PHOTO: Turkish Foreign Minister Mevlut Cavusoglu is greeted by President Rouhani on Saturday
Iran’s regime has hosted the Turkish Foreign Minister for talks on Syria and Iraq.
Turkey’s Foreign Minister Mevlut Cavusoglu saw President Hassan Rouhani and Foreign Minister Mohammad Javad Zarif on Saturday.
No details were given of the discussions beyond Iran State media’s brief statement that “officials of the two countries are looking for solutions and seeking to draw closer their points of views, especially on Iraq and Syria”.
Rouhani said, according to his website:
Consultation between Iran and Turkey is beneficial to peace and stability in the region and more Tehran-Ankara cooperation in current critical circumstances of the region will contribute a lot to resolving the issues.
If major regional powers cooperate, the issues in Iraq and Syria will be resolved without needing foreign powers. But what is important today, is that neighbouring countries can play their constructive role in resolving regional issues.
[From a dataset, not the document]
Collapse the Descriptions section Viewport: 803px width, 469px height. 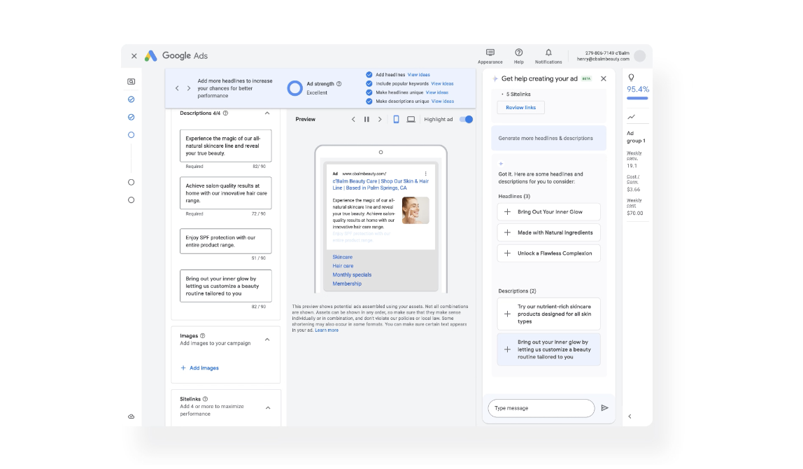(x=267, y=113)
Rouhani maintained that the objectives were “preserving territorial integrity and national unity in Iraq and Syria, forming governments based on democracy and people’s viewpoints, preventing killing of people and destruction of infrastructures, and helping refugees and the injured to go back to their homes”.
In Syria, Iran has been putting in ground forces and leading foreign militias, alongside Russian airstrikes, to try and break opposition resistance in the northwest of the country. The intervention has helped established a siege on opposition-held areas of eastern Aleppo city, where pro-Assad forces are finally advancing after more than four years.
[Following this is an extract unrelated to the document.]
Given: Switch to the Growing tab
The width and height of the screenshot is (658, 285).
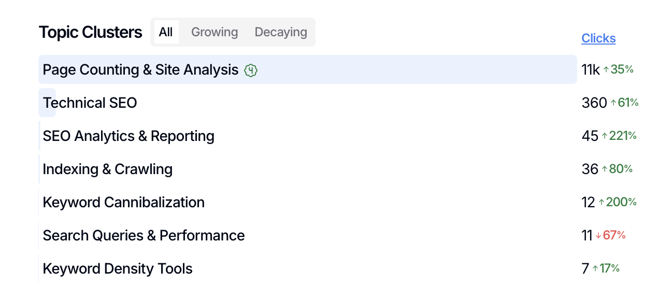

Meanwhile, Turkey intervened with airstrikes, tanks, and special forces in late August, supporting a rebel offensive to take parts of northern Syria from the Islamic State. However, the Turkish-rebel move on ISIS’s main position in Aleppo Province, the town of al-Bab, faces possible competition from pro-Assad forces.
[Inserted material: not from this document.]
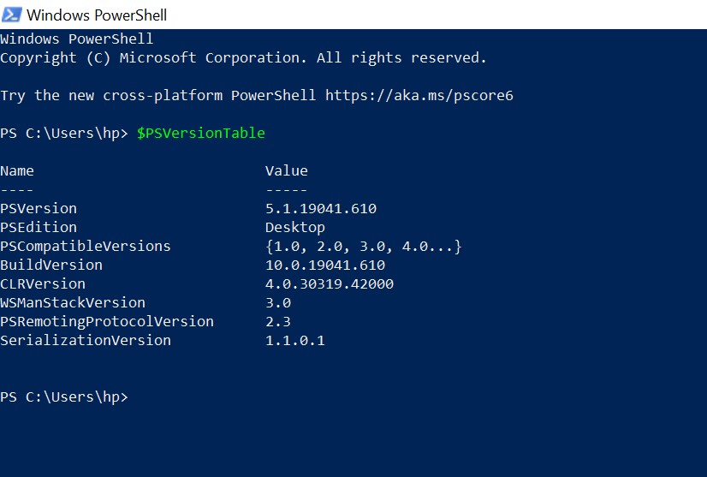Click the empty prompt at the bottom PS C:\Users\hp>
Image resolution: width=707 pixels, height=477 pixels.
[x=64, y=397]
Last week Turkish President Recep Tayyip Erdoğan discussed the situation with Russian counterpart Vladimir Putin, following the first Assad regime airstrike on the Turkish-rebel force.
In Iraq, both sides have concerns about an Iraqi-Kurdish offensive seizing to recapture Iraq’s second city from the Islamic State. Iran is concerned that it has been pushed to the side in the effort, while a US-led coalition supports the assault. The Iraqi Government has warned Turkey against joining the offensive.